/snapshot-slowly-changing-dimensions-dbt-example

Example of how to use Snapshots in DBT

GNU General Public License v3.0GPL-3.0

snapshot-slowly-changing-dimensions-dbt-example

This repo shows how to maintain "type-2 Slowly Changing Dimensions" snapshots of a mutable table using DBT. What this is used for is to provide a "look back in time" view of a table which is updated in place (i.e. new data replaces old data).

The data warehouse I'm using for this example is google BigQuery.

# install dependencies #
python -m venv venv
source venv/bin/activate
pip install --upgrade pip
pip install dbt-core dbt-bigquery
-- create bigquery dataset --
CREATE SCHEMA `your-gcp-project-id.dbt_snapshot_example`
OPTIONS (
  location = 'europe-west2'
)
;

'timestamp' snapshot strategy

The timestamp strategy uses an updated_at field to determine if a row has changed. If the configured updated_at column for a row is more recent than the last time the snapshot ran, then dbt will invalidate the old record and record the new one.
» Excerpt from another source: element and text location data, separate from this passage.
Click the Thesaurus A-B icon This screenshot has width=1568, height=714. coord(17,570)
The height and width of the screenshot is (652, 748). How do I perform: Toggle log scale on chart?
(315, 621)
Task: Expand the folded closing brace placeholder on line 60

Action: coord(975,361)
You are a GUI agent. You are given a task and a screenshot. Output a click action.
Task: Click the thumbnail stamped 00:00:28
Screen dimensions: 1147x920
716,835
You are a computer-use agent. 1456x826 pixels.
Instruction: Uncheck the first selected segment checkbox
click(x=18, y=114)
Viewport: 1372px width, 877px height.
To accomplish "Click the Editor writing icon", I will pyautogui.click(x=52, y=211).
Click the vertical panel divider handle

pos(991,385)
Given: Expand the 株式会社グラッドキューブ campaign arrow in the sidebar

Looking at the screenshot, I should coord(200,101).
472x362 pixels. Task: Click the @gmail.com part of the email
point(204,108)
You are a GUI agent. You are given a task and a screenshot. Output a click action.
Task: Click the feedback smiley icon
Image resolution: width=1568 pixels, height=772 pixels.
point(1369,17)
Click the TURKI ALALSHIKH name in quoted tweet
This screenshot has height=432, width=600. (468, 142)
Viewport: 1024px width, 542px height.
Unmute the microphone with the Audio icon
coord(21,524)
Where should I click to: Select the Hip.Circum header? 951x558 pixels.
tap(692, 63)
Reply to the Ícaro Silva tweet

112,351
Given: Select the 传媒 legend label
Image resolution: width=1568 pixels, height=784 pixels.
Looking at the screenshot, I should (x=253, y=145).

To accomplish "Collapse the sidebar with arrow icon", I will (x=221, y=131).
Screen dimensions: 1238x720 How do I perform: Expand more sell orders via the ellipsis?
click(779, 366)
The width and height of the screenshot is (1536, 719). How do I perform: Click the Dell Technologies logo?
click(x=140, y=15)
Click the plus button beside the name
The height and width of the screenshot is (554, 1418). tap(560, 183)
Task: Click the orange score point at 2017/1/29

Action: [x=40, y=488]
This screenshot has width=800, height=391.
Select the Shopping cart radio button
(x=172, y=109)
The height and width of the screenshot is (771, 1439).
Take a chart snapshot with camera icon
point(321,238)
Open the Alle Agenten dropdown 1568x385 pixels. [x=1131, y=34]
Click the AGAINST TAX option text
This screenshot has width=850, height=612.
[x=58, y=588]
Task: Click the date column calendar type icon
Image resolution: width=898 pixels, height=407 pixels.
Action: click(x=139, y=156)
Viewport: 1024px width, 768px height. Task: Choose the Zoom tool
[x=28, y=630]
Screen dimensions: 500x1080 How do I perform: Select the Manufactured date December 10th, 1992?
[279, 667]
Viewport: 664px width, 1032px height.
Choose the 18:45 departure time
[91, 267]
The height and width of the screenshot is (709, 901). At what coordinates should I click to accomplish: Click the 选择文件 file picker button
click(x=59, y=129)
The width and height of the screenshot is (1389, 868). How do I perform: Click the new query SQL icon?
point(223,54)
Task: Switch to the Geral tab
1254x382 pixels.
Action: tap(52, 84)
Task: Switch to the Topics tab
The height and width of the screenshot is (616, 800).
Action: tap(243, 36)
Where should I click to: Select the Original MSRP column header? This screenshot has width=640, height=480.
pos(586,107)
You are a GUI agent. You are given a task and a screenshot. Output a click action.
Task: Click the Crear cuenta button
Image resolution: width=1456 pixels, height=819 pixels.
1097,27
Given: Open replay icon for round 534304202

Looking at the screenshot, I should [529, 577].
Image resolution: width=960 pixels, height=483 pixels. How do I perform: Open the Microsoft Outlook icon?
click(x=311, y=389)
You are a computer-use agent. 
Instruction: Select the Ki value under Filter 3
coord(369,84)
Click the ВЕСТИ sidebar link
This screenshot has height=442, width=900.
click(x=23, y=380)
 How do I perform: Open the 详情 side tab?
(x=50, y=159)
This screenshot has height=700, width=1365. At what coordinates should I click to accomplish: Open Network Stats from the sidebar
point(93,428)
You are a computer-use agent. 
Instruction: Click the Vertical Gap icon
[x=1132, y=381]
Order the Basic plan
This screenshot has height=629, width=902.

If the timestamps are unchanged, then dbt will not take any action.

First, I create a table called users, and insert a single user with status 'active'

CREATE TABLE `your-gcp-project-id.dbt_snapshot_example.users` (
user_name STRING,
user_status STRING,
row_updated_at TIMESTAMP
);

INSERT INTO `your-gcp-project-id.dbt_snapshot_example.users`
(user_name, user_status, row_updated_at)
VALUES ('joe', 'active', CURRENT_TIMESTAMP())
;

SELECT  *
FROM    `your-gcp-project-id.dbt_snapshot_example.users`
;
user_name user_status row_updated_at
joe active 2024-09-01 12:43:36 UTC

I take a snapshot of the users table - the first time the dbt snapshot command is run, it just creates a copy of the users table (with some additional columns):

dbt snapshot --select users_snapshot_timestamp_strategy

Here is how the snapshot table looks:

SELECT  *
FROM    `your-gcp-project-id.dbt_snapshot_example.users_snapshot_timestamp_strategy`
;
user_name user_status row_updated_at dbt_scd_id dbt_updated_at dbt_valid_from dbt_valid_to
joe active 2024-09-01 12:43:36 UTC 7434bb97e2fb34e2c0b481959d70d155 2024-09-01 12:43:36 UTC 2024-09-01 12:43:36 UTC

Now, I change the status of the user 'joe' in the users table to 'dormant' by overwriting the value in the user_status column.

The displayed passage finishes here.